The Overrun Countries Commemorative Issue
CZECHOSLOVAKIA
July 12, 1943

By Hal Klein

The National and Merchant flag of Czechoslovakia was selected for the stamp issued in that county’s honor.

On June 7,1943, the Post Office announced that the stamp would be placed on sale in Washington, D.C., on July 12. On June 25, the die proof was approved and on July 7, the first delivery was made to the Post Office at that city. Ceremonies in connection with the sale of the first sheet of these stamps were held at the White House on July 12,1943. This date was the first anniversary of the founding of Lidice, Illinois, “in memory of the Czechoslovakian town by the Nazis, its men slaughtered, the women sent to concentration camps, the children to Nazi schools to be taught Fascist ideologies. “Postmaster General Franck C. Walker, in the presence of the Czechoslovakian Ambassador to the United States, V. S. Hurban, sold the first sheet to the President Franklin Delano Roosevelt.

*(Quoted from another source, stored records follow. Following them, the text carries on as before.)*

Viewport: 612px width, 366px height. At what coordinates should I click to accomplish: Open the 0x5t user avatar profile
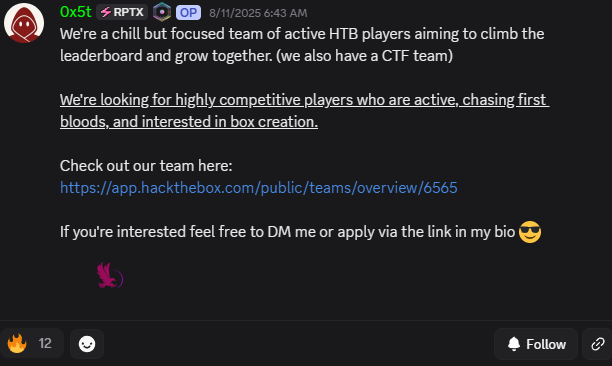(x=24, y=23)
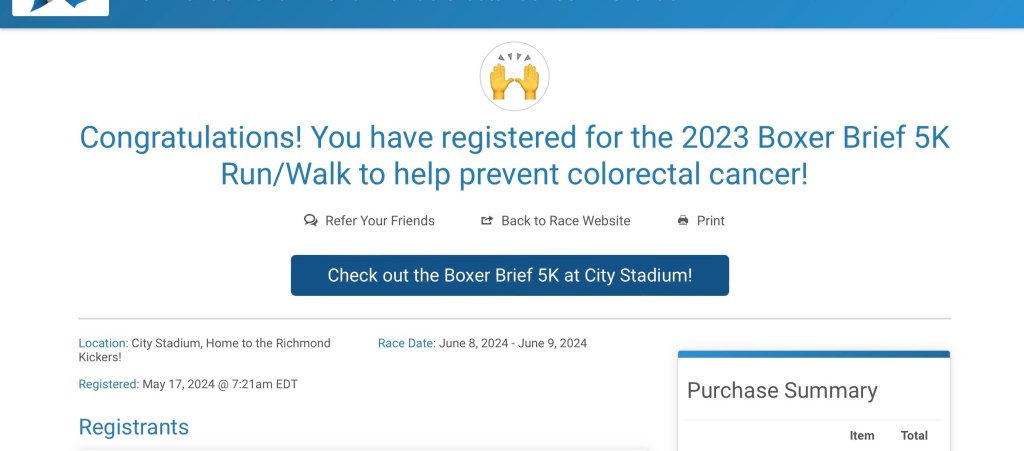Image resolution: width=1024 pixels, height=451 pixels.
Task: Click the congratulations heading text
Action: [x=514, y=155]
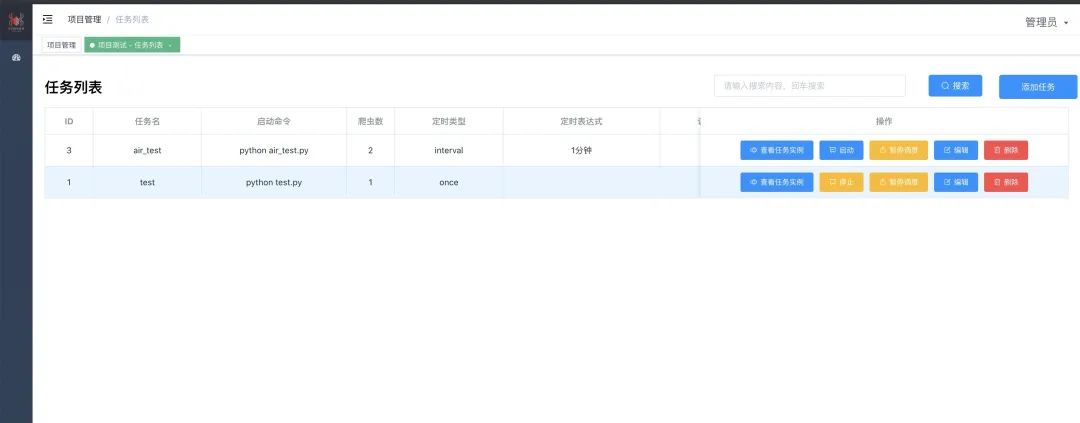Image resolution: width=1080 pixels, height=423 pixels.
Task: Switch to the 项目管理 tab
Action: pos(61,45)
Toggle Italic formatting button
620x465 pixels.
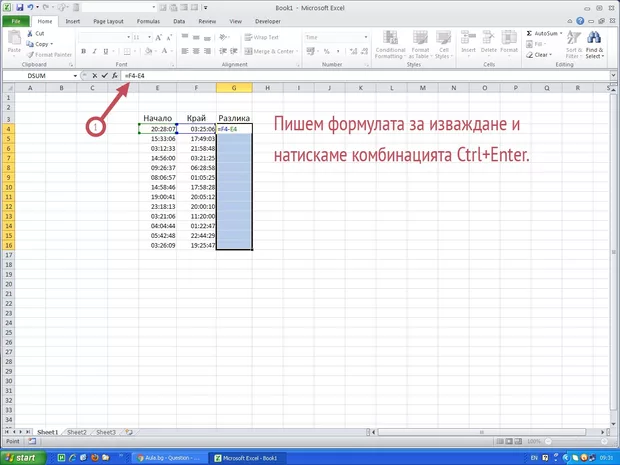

On the first day of issue in Washington 617,801 stamps were sold and 145,112 cover cancelled.

The stamps were printed entirely from the two top halves of the plates. Therefore, the country name strips always have the registration markers while the strips at the bottom of the panes always come without such markings. Twenty million stamps were ordered and of this amount about ten percent were sold at the Philatelic Agency, where they were available until April 10,1944.